ACTIVITY ▸
Begin the reply with the line containing "r型雷豪磨粉机 (49, 1706)" and end it with the final line of the listing, reproducing every line between exactly and adding nothing.

INFORMATION GIVEN ▸
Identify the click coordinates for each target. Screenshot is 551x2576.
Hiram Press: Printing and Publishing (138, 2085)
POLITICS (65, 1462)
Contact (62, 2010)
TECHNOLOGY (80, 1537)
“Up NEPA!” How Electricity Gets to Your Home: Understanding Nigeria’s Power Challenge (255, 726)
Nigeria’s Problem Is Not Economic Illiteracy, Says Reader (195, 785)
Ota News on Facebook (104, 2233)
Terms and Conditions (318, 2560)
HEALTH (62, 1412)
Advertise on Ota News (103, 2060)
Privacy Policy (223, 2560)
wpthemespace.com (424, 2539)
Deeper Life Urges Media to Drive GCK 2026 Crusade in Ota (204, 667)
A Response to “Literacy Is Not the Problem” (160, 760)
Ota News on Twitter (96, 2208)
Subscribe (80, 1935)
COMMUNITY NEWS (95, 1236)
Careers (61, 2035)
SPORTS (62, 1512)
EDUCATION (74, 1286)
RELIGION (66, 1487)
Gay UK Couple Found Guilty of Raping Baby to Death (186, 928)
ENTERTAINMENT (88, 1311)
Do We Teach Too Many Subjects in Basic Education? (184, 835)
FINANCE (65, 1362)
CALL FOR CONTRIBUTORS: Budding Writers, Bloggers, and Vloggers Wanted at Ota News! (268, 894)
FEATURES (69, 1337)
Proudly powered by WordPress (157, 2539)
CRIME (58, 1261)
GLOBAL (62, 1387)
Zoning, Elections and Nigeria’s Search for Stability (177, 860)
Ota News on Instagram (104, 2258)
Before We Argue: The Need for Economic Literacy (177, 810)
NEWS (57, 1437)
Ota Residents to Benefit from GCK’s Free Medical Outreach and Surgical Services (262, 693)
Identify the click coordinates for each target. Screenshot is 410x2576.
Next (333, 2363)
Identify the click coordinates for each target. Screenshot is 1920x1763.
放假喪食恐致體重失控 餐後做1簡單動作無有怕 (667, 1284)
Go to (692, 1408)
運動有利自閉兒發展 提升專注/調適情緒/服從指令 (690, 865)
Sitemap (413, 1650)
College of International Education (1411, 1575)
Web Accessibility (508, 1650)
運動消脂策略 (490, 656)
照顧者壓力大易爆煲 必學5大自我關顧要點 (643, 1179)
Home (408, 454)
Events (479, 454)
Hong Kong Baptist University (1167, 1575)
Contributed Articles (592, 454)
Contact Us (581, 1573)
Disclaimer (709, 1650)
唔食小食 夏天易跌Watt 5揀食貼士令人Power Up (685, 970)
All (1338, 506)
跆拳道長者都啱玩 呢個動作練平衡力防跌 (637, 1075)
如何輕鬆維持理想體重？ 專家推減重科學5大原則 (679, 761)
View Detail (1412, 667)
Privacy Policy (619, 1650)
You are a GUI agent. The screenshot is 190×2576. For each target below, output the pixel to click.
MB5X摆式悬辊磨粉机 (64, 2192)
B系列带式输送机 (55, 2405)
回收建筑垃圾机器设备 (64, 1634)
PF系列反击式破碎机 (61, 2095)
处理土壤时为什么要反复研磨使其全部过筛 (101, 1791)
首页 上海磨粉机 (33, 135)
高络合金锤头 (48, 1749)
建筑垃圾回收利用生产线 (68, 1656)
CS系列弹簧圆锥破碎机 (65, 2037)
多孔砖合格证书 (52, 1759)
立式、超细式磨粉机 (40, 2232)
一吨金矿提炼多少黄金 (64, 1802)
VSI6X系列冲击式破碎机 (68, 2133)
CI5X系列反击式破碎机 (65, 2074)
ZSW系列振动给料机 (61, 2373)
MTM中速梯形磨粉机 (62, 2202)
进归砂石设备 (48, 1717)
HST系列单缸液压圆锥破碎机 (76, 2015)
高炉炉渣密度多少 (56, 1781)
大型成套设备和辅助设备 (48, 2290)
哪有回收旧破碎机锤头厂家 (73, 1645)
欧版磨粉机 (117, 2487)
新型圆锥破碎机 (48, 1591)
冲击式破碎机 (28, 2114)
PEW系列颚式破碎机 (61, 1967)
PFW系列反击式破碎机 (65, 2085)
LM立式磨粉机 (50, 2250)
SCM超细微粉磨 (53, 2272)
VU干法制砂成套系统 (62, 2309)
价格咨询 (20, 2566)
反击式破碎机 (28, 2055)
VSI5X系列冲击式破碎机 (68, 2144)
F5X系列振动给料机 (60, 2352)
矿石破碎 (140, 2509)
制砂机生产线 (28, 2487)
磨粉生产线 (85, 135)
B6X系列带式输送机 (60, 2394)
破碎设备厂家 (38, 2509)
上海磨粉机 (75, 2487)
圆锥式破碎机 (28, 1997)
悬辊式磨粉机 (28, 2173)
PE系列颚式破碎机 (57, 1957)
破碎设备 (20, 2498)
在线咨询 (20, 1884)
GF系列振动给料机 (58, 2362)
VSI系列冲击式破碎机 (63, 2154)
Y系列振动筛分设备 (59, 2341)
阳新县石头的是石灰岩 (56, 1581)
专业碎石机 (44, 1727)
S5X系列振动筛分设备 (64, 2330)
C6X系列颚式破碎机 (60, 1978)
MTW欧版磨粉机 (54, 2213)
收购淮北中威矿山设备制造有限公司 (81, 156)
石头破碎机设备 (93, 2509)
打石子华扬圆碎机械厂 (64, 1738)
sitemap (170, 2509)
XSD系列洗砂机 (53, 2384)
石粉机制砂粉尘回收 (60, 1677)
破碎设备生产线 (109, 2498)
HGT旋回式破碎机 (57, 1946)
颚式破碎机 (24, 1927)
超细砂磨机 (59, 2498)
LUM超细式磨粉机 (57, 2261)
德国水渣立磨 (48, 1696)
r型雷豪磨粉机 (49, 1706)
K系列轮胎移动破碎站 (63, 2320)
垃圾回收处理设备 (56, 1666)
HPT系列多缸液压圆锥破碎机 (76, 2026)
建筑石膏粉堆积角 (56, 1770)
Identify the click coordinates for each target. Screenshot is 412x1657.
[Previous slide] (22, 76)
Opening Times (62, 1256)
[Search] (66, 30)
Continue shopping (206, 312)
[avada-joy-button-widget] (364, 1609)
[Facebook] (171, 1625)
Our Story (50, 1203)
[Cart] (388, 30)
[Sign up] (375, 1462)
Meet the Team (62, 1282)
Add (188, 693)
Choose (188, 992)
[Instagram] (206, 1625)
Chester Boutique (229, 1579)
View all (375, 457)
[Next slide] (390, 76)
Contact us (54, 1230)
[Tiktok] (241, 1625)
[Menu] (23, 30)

OUTPUT BELOW ▸
r型雷豪磨粉机 (49, 1706)
K系列轮胎移动破碎站 (63, 2320)
垃圾回收处理设备 (56, 1666)
HPT系列多缸液压圆锥破碎机 (76, 2026)
建筑石膏粉堆积角 (56, 1770)
Identify the click coordinates for each target. Screenshot is 412x1657.
[Previous slide] (22, 76)
Opening Times (62, 1256)
[Search] (66, 30)
Continue shopping (206, 312)
[avada-joy-button-widget] (364, 1609)
[Facebook] (171, 1625)
Our Story (50, 1203)
[Cart] (388, 30)
[Sign up] (375, 1462)
Meet the Team (62, 1282)
Add (188, 693)
Choose (188, 992)
[Instagram] (206, 1625)
Chester Boutique (229, 1579)
View all (375, 457)
[Next slide] (390, 76)
Contact us (54, 1230)
[Tiktok] (241, 1625)
[Menu] (23, 30)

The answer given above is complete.